Elly reappears, another cup brimming. "Why aren't you dancing?" I give her a look. "You like her, don't you?" I flash a worried glance at Francesca, who has one eyebrow quirked. I'm hoping she can't hear us, but her face says she can. "Then dance with her."

"Elly..." I say. She wobbles a bit, and I grab the cup from her hand. "Elly, I think it's time to leave." She shakes her head and grabs for the cup, but I set it on a table out of her reach. "Nope. You're done."

"You need a ride?" Francesca asks. I give her a sheepish smile.
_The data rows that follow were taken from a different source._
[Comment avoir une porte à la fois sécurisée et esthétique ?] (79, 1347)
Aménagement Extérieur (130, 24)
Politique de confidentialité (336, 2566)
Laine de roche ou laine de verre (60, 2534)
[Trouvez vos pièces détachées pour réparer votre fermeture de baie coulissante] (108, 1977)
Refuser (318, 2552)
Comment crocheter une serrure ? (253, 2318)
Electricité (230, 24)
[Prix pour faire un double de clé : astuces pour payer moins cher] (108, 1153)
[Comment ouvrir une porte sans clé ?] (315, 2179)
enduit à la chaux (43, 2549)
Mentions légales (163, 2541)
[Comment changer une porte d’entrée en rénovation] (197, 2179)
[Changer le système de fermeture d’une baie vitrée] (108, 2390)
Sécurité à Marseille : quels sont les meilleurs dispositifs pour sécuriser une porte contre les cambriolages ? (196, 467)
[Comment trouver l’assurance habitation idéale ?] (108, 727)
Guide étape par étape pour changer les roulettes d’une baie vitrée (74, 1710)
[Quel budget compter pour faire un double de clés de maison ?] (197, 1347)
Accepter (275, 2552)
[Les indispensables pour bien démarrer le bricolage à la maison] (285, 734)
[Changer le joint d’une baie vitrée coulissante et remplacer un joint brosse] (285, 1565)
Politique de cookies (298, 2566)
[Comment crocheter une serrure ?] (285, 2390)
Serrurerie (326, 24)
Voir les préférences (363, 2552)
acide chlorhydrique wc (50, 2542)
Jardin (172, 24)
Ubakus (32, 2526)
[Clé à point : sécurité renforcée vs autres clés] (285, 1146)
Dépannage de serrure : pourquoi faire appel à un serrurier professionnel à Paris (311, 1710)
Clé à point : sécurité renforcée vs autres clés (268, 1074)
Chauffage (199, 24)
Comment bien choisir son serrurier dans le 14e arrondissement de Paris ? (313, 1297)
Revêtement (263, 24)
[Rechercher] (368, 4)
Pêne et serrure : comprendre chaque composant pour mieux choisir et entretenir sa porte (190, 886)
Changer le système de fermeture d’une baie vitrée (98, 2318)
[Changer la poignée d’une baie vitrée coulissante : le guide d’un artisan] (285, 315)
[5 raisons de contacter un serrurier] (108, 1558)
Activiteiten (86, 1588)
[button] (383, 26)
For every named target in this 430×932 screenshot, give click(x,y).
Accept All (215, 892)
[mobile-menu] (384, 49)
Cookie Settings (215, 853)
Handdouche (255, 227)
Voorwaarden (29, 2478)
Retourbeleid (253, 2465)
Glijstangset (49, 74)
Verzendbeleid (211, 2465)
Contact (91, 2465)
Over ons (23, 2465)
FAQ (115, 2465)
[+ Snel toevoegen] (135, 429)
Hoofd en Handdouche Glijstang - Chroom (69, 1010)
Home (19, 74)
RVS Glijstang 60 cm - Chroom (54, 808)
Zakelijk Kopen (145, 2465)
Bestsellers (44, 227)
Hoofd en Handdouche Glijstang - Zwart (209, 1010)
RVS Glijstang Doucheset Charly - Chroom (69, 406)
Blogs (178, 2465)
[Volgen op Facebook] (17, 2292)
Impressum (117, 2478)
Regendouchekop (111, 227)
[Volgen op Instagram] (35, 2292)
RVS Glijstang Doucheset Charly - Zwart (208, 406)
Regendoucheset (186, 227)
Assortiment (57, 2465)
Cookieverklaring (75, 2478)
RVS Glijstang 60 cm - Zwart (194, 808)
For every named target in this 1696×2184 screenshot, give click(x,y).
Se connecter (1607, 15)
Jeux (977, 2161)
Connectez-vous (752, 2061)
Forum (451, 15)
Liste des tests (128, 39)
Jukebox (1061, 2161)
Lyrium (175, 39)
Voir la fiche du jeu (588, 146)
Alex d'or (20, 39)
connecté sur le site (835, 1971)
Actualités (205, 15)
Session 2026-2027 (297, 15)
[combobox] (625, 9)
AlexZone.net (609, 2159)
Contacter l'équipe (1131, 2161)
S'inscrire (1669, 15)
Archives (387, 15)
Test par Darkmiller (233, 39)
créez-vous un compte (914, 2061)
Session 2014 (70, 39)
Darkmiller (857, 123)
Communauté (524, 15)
I can't really imagine even a ten minute car ride with her now. Not after this.

"No, it's ok. I'll just walk her home," I say.

Francesca shakes her head. "I insist," she says. "I think she needs to get home soon."

I look at Elly, who's dancing again, stumbling into my side. "Yeah, you're right."

She tells me where she parked and goes off to find her sister. I drag Elly back outside and find Francesca's little green car. I lean Elly against it and wait until Francesca appears, hauling her sister - who's protesting so loudly I wonder if the houses across the street can hear. The doors unlock, and I help Elly into the back seat as Francesca does the same. Francesca's already starting the car when I hop in the passenger seat. And before I know it, we're outside Elly's residence hall.

I help her up to her room and wait patiently while she fishes her keys out of her pocket. She grumbles about cutting her fun short, but she's almost immediately asleep when I tuck her in. Francesca's sister is also knocked out in the back seat when I get back to the car.

"All good?" Francesca asks, putting the car into gear.

"Yeah. Thanks again. For the ride," I say. "And I'm sorry. For Elly. She, er, likes to meddle." I'm hoping she catches my drift, and by the look on her face, I can tell she does.

"It's ok. I already knew you had a crush on me," she says.

"Er, well, that's good." I swallow. "I mean...not good. I'm not good at being discreet, am I?"

"You do tend to wear your heart on your sleeve," she agrees, glancing in the rear view mirror. "Don't worry. It comes off as sweet. Not creepy."

"That's good." I tell her where my house is, wait a few seconds, and then say, "I want you to know I don't...you know...anymore."

She flashes me a smile. "I know. I could tell when you seemed really reluctant to dance with me." I breathe a laugh. "And it's all good. I have a boyfriend so..."

"Oh really?" I ask, the knot in my stomach subsiding significantly.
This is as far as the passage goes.